[Target pointing data]:

☆ ☆ ☆ ☆ ☆

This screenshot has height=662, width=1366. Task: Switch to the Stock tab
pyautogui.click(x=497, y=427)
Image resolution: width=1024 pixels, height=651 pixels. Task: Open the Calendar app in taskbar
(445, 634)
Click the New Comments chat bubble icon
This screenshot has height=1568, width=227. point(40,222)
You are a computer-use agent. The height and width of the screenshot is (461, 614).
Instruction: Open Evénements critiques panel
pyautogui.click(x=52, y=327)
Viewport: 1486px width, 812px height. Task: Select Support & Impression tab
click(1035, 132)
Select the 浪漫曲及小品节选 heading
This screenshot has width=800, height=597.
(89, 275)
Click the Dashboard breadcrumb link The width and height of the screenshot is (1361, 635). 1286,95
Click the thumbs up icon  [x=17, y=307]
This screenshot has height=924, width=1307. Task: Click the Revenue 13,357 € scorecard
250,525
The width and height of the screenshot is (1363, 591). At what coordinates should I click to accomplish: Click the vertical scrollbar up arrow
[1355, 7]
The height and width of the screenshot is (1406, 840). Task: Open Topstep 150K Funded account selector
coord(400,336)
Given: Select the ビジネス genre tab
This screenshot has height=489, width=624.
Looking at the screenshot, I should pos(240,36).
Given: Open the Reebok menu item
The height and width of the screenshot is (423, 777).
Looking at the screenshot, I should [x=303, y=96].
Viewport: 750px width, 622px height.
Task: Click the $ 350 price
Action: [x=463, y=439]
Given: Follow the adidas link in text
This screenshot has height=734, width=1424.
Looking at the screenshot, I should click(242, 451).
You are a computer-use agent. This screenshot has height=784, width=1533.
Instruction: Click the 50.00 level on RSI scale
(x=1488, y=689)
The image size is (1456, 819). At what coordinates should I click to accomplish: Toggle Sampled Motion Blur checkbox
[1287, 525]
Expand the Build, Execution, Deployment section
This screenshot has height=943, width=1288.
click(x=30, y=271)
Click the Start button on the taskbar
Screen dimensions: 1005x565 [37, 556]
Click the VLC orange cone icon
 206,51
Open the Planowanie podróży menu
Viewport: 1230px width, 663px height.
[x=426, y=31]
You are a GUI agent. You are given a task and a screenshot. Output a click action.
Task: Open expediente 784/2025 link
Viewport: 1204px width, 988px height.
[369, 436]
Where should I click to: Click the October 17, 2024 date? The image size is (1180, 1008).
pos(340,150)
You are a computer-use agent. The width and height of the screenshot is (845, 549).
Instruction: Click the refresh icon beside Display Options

☆ ☆ ☆ ☆ ☆

[Your objective]: Reproduce all of the material above verbatim, line for line, with nothing changed, added, or left out.

[Solution to this problem]:
This screenshot has height=662, width=1366. Task: Switch to the Stock tab
pyautogui.click(x=497, y=427)
Image resolution: width=1024 pixels, height=651 pixels. Task: Open the Calendar app in taskbar
(445, 634)
Click the New Comments chat bubble icon
This screenshot has height=1568, width=227. point(40,222)
You are a computer-use agent. The height and width of the screenshot is (461, 614).
Instruction: Open Evénements critiques panel
pyautogui.click(x=52, y=327)
Viewport: 1486px width, 812px height. Task: Select Support & Impression tab
click(1035, 132)
Select the 浪漫曲及小品节选 heading
This screenshot has width=800, height=597.
(89, 275)
Click the Dashboard breadcrumb link The width and height of the screenshot is (1361, 635). 1286,95
Click the thumbs up icon  [x=17, y=307]
This screenshot has height=924, width=1307. Task: Click the Revenue 13,357 € scorecard
250,525
The width and height of the screenshot is (1363, 591). At what coordinates should I click to accomplish: Click the vertical scrollbar up arrow
[1355, 7]
The height and width of the screenshot is (1406, 840). Task: Open Topstep 150K Funded account selector
coord(400,336)
Given: Select the ビジネス genre tab
This screenshot has height=489, width=624.
Looking at the screenshot, I should pos(240,36).
Given: Open the Reebok menu item
The height and width of the screenshot is (423, 777).
Looking at the screenshot, I should [x=303, y=96].
Viewport: 750px width, 622px height.
Task: Click the $ 350 price
Action: [x=463, y=439]
Given: Follow the adidas link in text
This screenshot has height=734, width=1424.
Looking at the screenshot, I should click(242, 451).
You are a computer-use agent. This screenshot has height=784, width=1533.
Instruction: Click the 50.00 level on RSI scale
(x=1488, y=689)
The image size is (1456, 819). At what coordinates should I click to accomplish: Toggle Sampled Motion Blur checkbox
[1287, 525]
Expand the Build, Execution, Deployment section
This screenshot has height=943, width=1288.
click(x=30, y=271)
Click the Start button on the taskbar
Screen dimensions: 1005x565 [37, 556]
Click the VLC orange cone icon
 206,51
Open the Planowanie podróży menu
Viewport: 1230px width, 663px height.
[x=426, y=31]
You are a GUI agent. You are given a task and a screenshot. Output a click action.
Task: Open expediente 784/2025 link
Viewport: 1204px width, 988px height.
[369, 436]
Where should I click to: Click the October 17, 2024 date? The image size is (1180, 1008).
pos(340,150)
You are a computer-use agent. The width and height of the screenshot is (845, 549).
Instruction: Click the refresh icon beside Display Options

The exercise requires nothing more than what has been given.